PROBLEM REQUIREMENTS → Because the lines must stay identical, write out the data without changing anything.

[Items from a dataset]

----

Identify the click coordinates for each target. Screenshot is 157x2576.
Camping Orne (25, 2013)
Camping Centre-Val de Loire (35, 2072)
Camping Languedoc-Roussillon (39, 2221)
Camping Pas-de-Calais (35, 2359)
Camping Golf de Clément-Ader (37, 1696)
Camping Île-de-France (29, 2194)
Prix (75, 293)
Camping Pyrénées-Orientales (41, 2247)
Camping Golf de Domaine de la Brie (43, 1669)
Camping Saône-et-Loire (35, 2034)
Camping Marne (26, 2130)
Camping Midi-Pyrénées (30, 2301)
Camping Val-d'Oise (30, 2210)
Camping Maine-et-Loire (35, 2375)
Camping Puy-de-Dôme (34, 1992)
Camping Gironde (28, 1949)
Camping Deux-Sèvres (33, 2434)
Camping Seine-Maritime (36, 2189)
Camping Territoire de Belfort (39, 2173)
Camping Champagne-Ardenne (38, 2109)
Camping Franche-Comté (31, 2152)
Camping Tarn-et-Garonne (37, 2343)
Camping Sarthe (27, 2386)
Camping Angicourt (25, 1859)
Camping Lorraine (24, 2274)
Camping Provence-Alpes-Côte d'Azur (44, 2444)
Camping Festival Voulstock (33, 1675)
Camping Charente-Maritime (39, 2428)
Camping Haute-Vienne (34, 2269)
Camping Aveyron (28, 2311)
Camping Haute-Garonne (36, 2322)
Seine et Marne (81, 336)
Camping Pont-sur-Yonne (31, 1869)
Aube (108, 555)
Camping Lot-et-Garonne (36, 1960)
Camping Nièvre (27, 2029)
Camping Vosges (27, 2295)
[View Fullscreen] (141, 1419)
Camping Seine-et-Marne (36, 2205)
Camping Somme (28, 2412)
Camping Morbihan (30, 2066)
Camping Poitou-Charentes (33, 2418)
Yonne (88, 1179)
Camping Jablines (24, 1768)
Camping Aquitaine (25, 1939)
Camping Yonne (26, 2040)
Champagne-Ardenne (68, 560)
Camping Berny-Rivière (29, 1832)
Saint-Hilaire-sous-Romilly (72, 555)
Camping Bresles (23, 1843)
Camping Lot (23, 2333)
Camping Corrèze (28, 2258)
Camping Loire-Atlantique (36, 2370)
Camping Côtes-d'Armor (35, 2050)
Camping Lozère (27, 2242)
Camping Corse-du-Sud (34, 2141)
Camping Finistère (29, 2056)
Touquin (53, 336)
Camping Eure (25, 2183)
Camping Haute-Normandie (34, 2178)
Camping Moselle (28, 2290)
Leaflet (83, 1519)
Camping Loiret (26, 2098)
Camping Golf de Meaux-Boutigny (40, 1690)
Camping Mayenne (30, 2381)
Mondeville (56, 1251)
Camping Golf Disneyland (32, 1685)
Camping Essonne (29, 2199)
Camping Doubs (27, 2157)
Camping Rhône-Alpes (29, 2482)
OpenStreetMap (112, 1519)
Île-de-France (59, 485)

----

EXERCISE OUTPUT →
Identify the click coordinates for each target. Screenshot is 157x2576.
Camping Orne (25, 2013)
Camping Centre-Val de Loire (35, 2072)
Camping Languedoc-Roussillon (39, 2221)
Camping Pas-de-Calais (35, 2359)
Camping Golf de Clément-Ader (37, 1696)
Camping Île-de-France (29, 2194)
Prix (75, 293)
Camping Pyrénées-Orientales (41, 2247)
Camping Golf de Domaine de la Brie (43, 1669)
Camping Saône-et-Loire (35, 2034)
Camping Marne (26, 2130)
Camping Midi-Pyrénées (30, 2301)
Camping Val-d'Oise (30, 2210)
Camping Maine-et-Loire (35, 2375)
Camping Puy-de-Dôme (34, 1992)
Camping Gironde (28, 1949)
Camping Deux-Sèvres (33, 2434)
Camping Seine-Maritime (36, 2189)
Camping Territoire de Belfort (39, 2173)
Camping Champagne-Ardenne (38, 2109)
Camping Franche-Comté (31, 2152)
Camping Tarn-et-Garonne (37, 2343)
Camping Sarthe (27, 2386)
Camping Angicourt (25, 1859)
Camping Lorraine (24, 2274)
Camping Provence-Alpes-Côte d'Azur (44, 2444)
Camping Festival Voulstock (33, 1675)
Camping Charente-Maritime (39, 2428)
Camping Haute-Vienne (34, 2269)
Camping Aveyron (28, 2311)
Camping Haute-Garonne (36, 2322)
Seine et Marne (81, 336)
Camping Pont-sur-Yonne (31, 1869)
Aube (108, 555)
Camping Lot-et-Garonne (36, 1960)
Camping Nièvre (27, 2029)
Camping Vosges (27, 2295)
[View Fullscreen] (141, 1419)
Camping Seine-et-Marne (36, 2205)
Camping Somme (28, 2412)
Camping Morbihan (30, 2066)
Camping Poitou-Charentes (33, 2418)
Yonne (88, 1179)
Camping Jablines (24, 1768)
Camping Aquitaine (25, 1939)
Camping Yonne (26, 2040)
Champagne-Ardenne (68, 560)
Camping Berny-Rivière (29, 1832)
Saint-Hilaire-sous-Romilly (72, 555)
Camping Bresles (23, 1843)
Camping Lot (23, 2333)
Camping Corrèze (28, 2258)
Camping Loire-Atlantique (36, 2370)
Camping Côtes-d'Armor (35, 2050)
Camping Lozère (27, 2242)
Camping Corse-du-Sud (34, 2141)
Camping Finistère (29, 2056)
Touquin (53, 336)
Camping Eure (25, 2183)
Camping Haute-Normandie (34, 2178)
Camping Moselle (28, 2290)
Leaflet (83, 1519)
Camping Loiret (26, 2098)
Camping Golf de Meaux-Boutigny (40, 1690)
Camping Mayenne (30, 2381)
Mondeville (56, 1251)
Camping Golf Disneyland (32, 1685)
Camping Essonne (29, 2199)
Camping Doubs (27, 2157)
Camping Rhône-Alpes (29, 2482)
OpenStreetMap (112, 1519)
Île-de-France (59, 485)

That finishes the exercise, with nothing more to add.